The state of Karnataka, claimed the GI protection based on the special qualities of the Mallige flowers (jasmines) particular to the region – the "Mysore Mallige", the "Udupi Mallige" and "Hadagali Mallige"- as they fully met the criteria laid down under the Act. The criteria considered were the following.

- Unique quality – The unique factor is that the volatile oil (essential oil) content is comparatively lower in this variety.
- Attribution: The dry sandy soil prevailing in the region around Hadagali taluk is responsible for the particular aroma of this flower, while the dry climate (low/sparse rainfall) adds to the favourable environment for the crop.
- Reputation: The flower is in high demand in places such as Mumbai, besides the coastal region. It has an export potential as it is in demand in West Asia.

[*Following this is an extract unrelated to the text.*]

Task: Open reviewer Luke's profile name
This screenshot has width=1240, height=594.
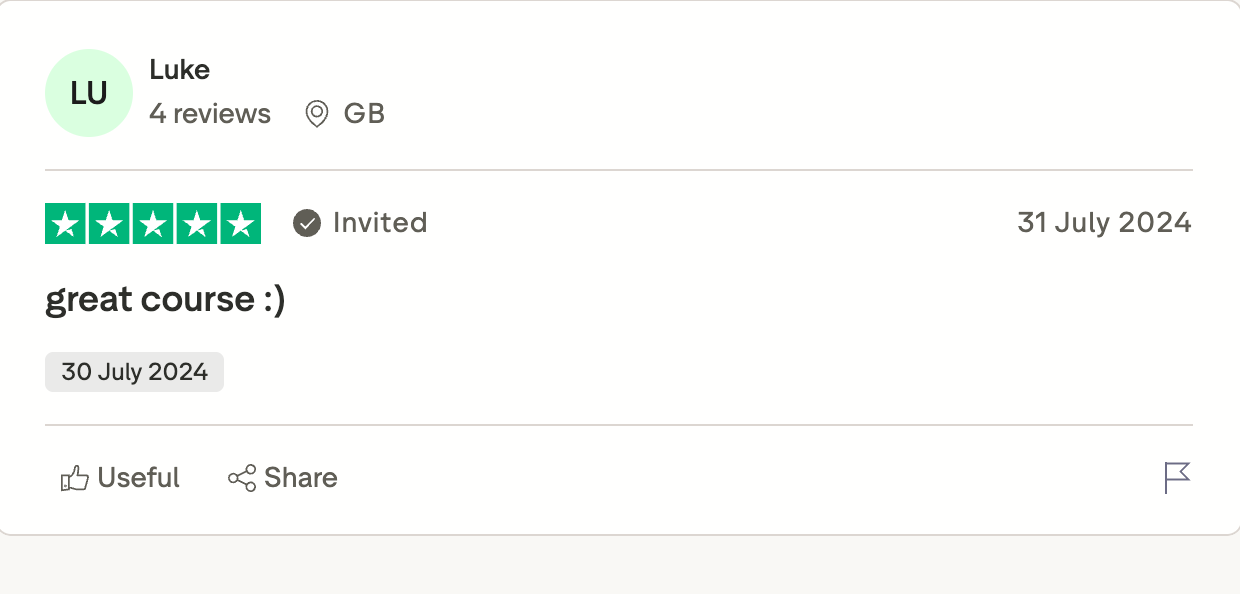Action: 179,70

An expert committee headed by the Controller-General of Patents, Design and Trade Marks attached to the Union Ministry of Commerce and Industry, India, who also act as the Registrar of GI approved the GI patent to the three flowers, varieties of jasmine, in September 2007. An entry to the Geographical Indications Registry provides exclusive rights to the local community to cultivate the crop for 10 years. With this GI tag or patent nobody outside this specific geographical region will be allowed to sell under the same name. Besides the community ownership of the crop, the Horticulture Department offers technical assistance, brand development and market assistance to the growers of the crop registered under GI. With the GI tag the bond between Mysore city and the Mallige (jasmine) flower has now grown stronger.

“Flowers are placed on racks in a hermetically sealed container. A liquid solvent, usually hexane, is circulated over the flowers to dissolve the essential oils. This produces a solid waxy paste called a “concrete”. The concrete is then repeatedly treated with pure alcohol (ethanol) which dissolves the wax and yields the highly aromatic liquid known as an absolute. This method is also used for extracting resins and balsams and for rendering the animal essences, such as civet, musk, ambergris and castoreum”.
(source: Mandy Aftel, Essence and Alchemy".

== Poems and films ==

The Jasmine flower with the name tag 'Mysore Mallige' has been extolled over the past century by poets, novelists and theatre artist of Karnataka. The Late K S Narasimhaswamy, well known as Mallige Kavi (poet), immortalized the name "Mysore Mallige". His poetry collection Mysooru Mallige (1942) is considered one of the best literary works in the Kannada language and has seen 27 reprints.

This collection of poems has inspired the movie made by T.S. Nagabharana and also a musical play by Kalagangothri "Mysooru Mallige". He has adopted popular singers P. Kalinga Rao, Mysore Ananthaswamy and C. Ashwath who have popularised poems of Narasimhaswamy both in the movies and the theatre.